> **Dataset records**:
<<<<

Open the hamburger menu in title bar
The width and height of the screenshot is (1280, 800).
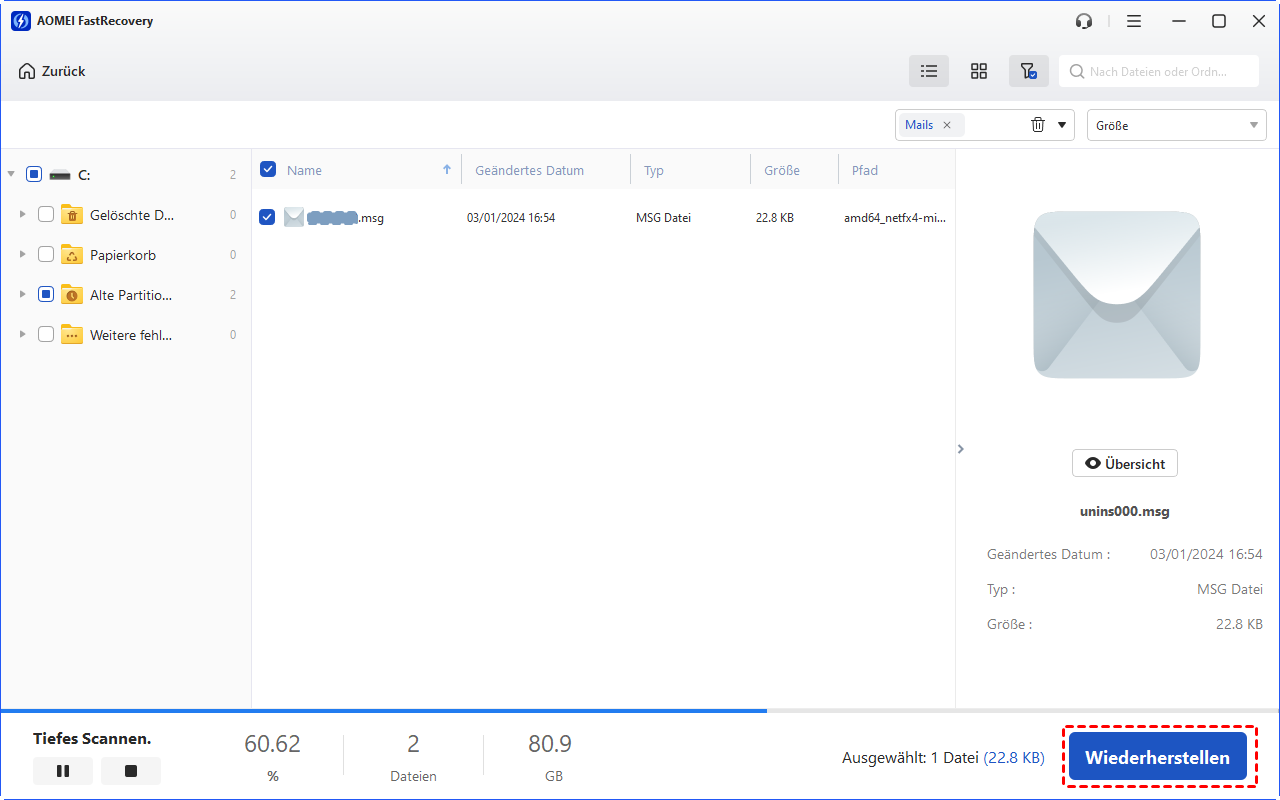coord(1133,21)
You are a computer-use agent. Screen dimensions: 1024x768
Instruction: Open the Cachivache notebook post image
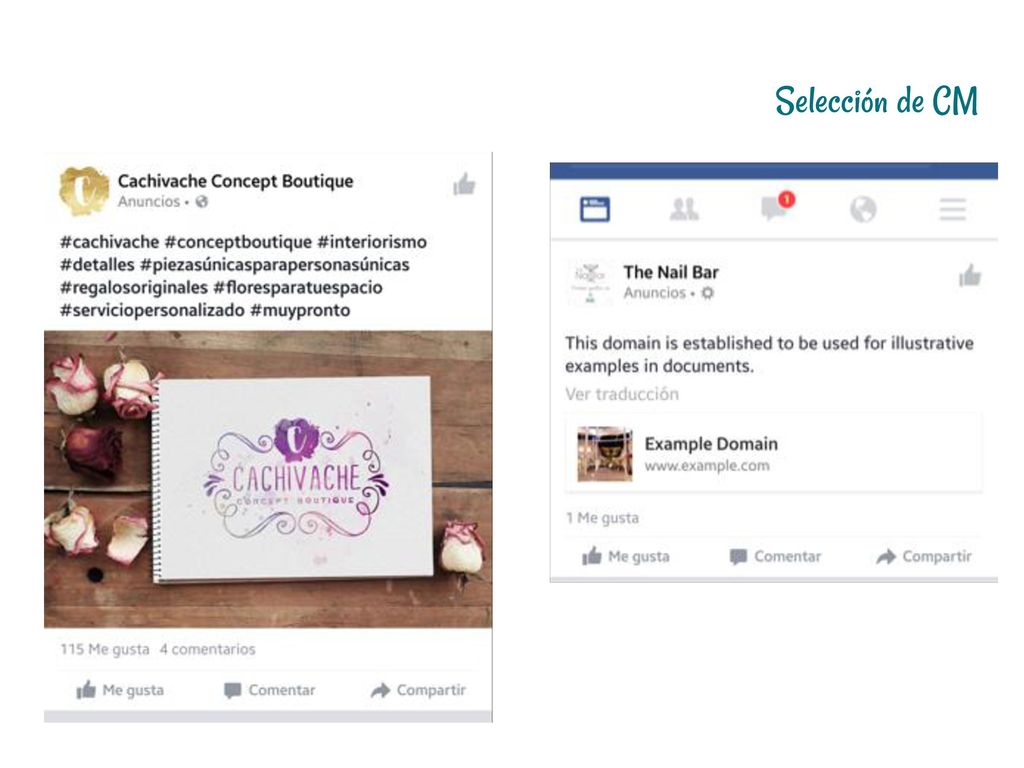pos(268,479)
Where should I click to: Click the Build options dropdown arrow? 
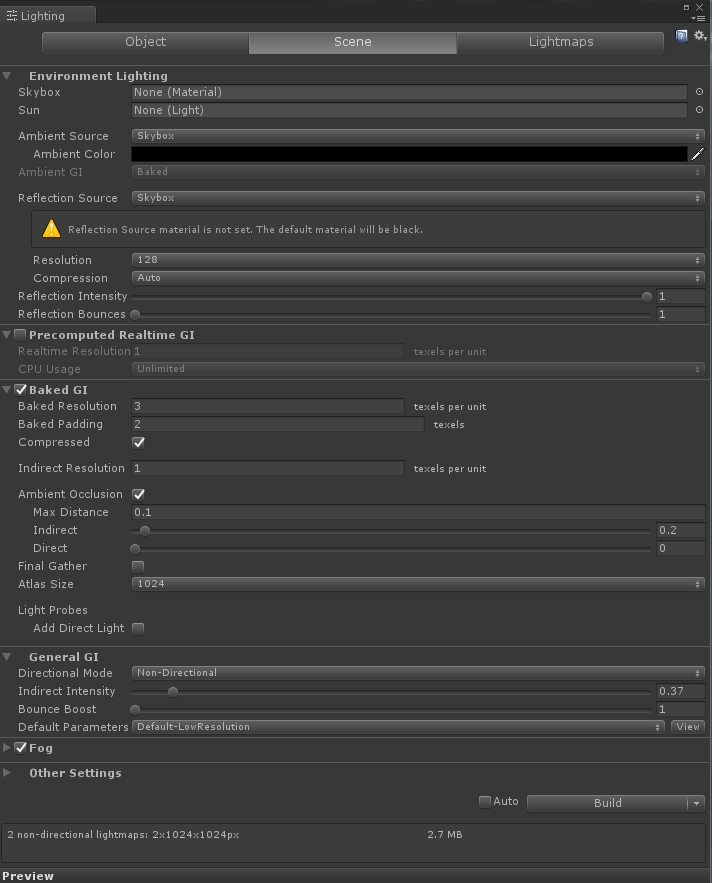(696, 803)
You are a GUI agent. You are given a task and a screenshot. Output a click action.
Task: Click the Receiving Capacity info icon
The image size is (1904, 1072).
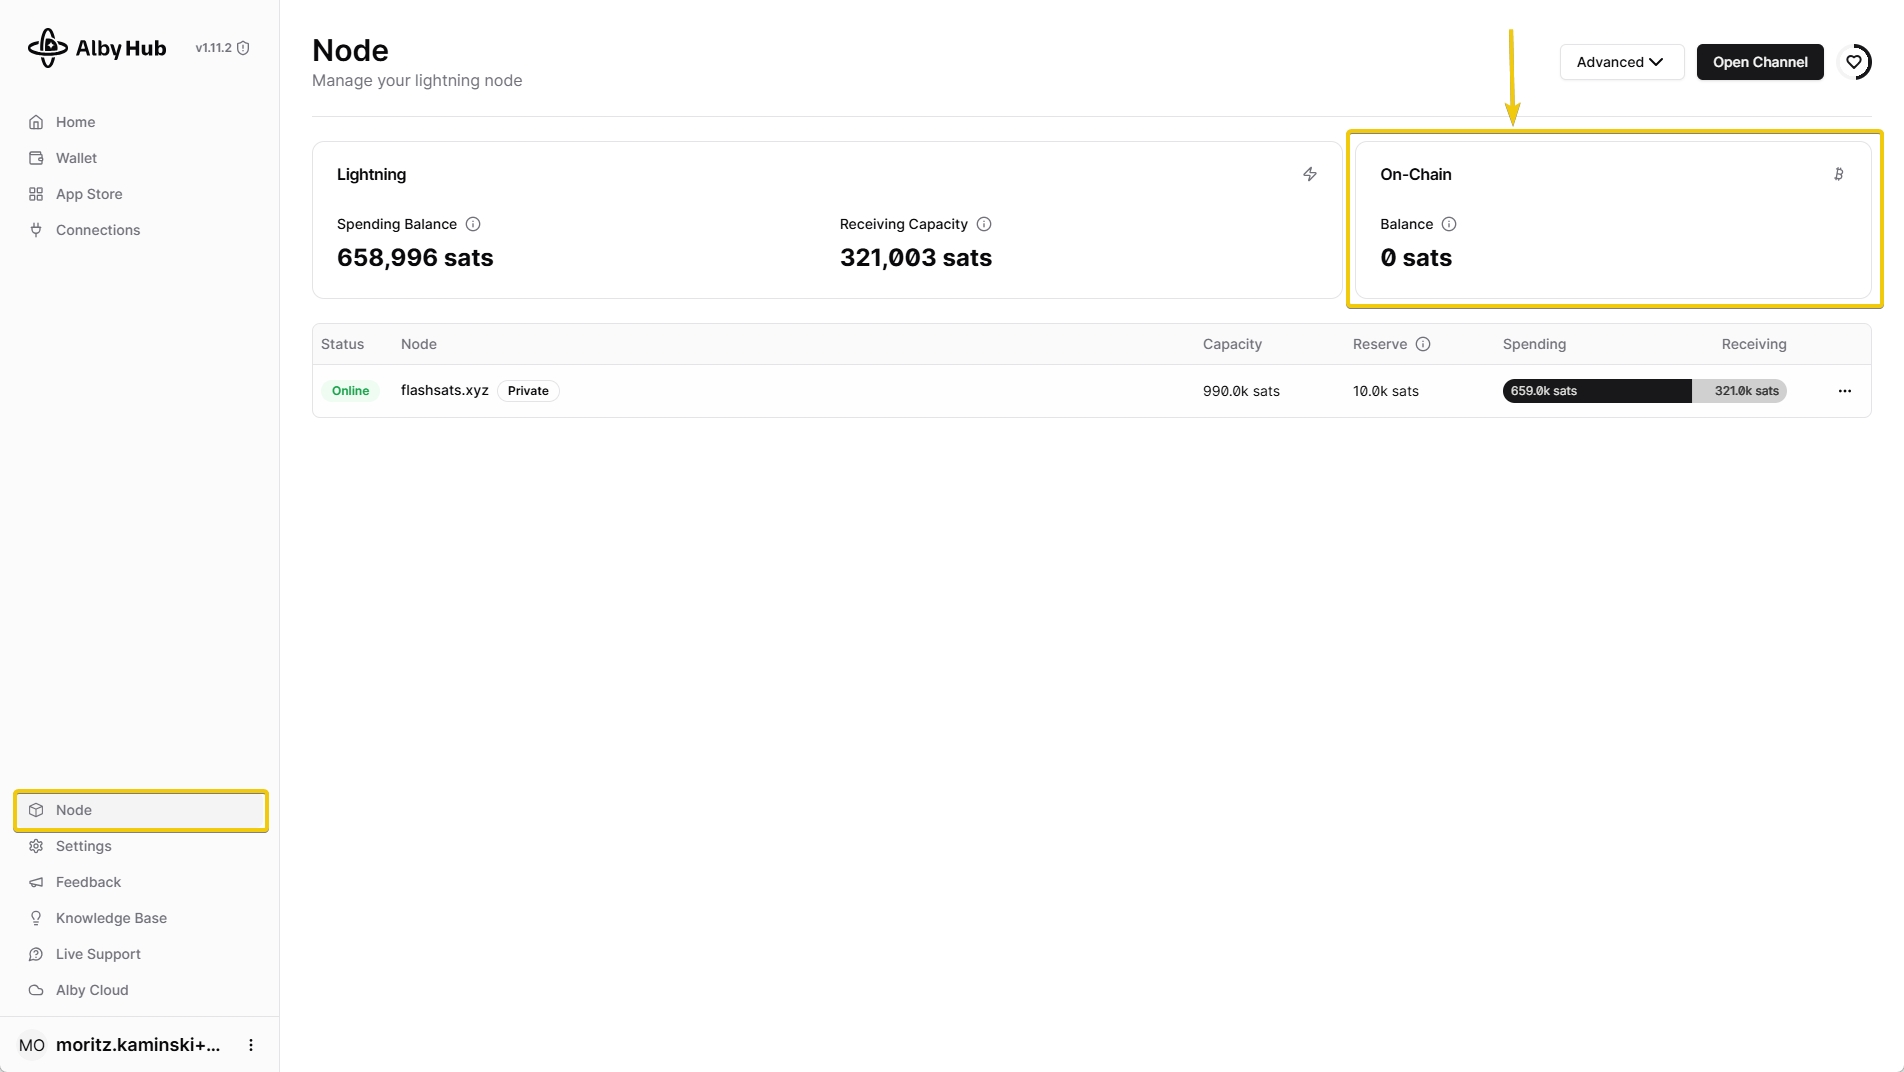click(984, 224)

>>>>
<<<<

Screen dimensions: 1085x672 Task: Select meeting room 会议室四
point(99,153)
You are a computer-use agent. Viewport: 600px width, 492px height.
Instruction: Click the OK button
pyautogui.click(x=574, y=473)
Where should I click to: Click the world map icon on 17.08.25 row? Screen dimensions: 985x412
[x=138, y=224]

>>>>

Among the entries above, take the line with "Open the hamburger menu in title bar", the line with "You are a GUI", and all the lines between them, and restate them word for word without pictures.

Open the hamburger menu in title bar
The width and height of the screenshot is (1280, 800).
coord(1133,21)
You are a computer-use agent. Screen dimensions: 1024x768
Instruction: Open the Cachivache notebook post image
pos(268,479)
Where should I click to: Click the Build options dropdown arrow? 
(696, 803)
You are a GUI agent. You are given a task and a screenshot. Output a click action.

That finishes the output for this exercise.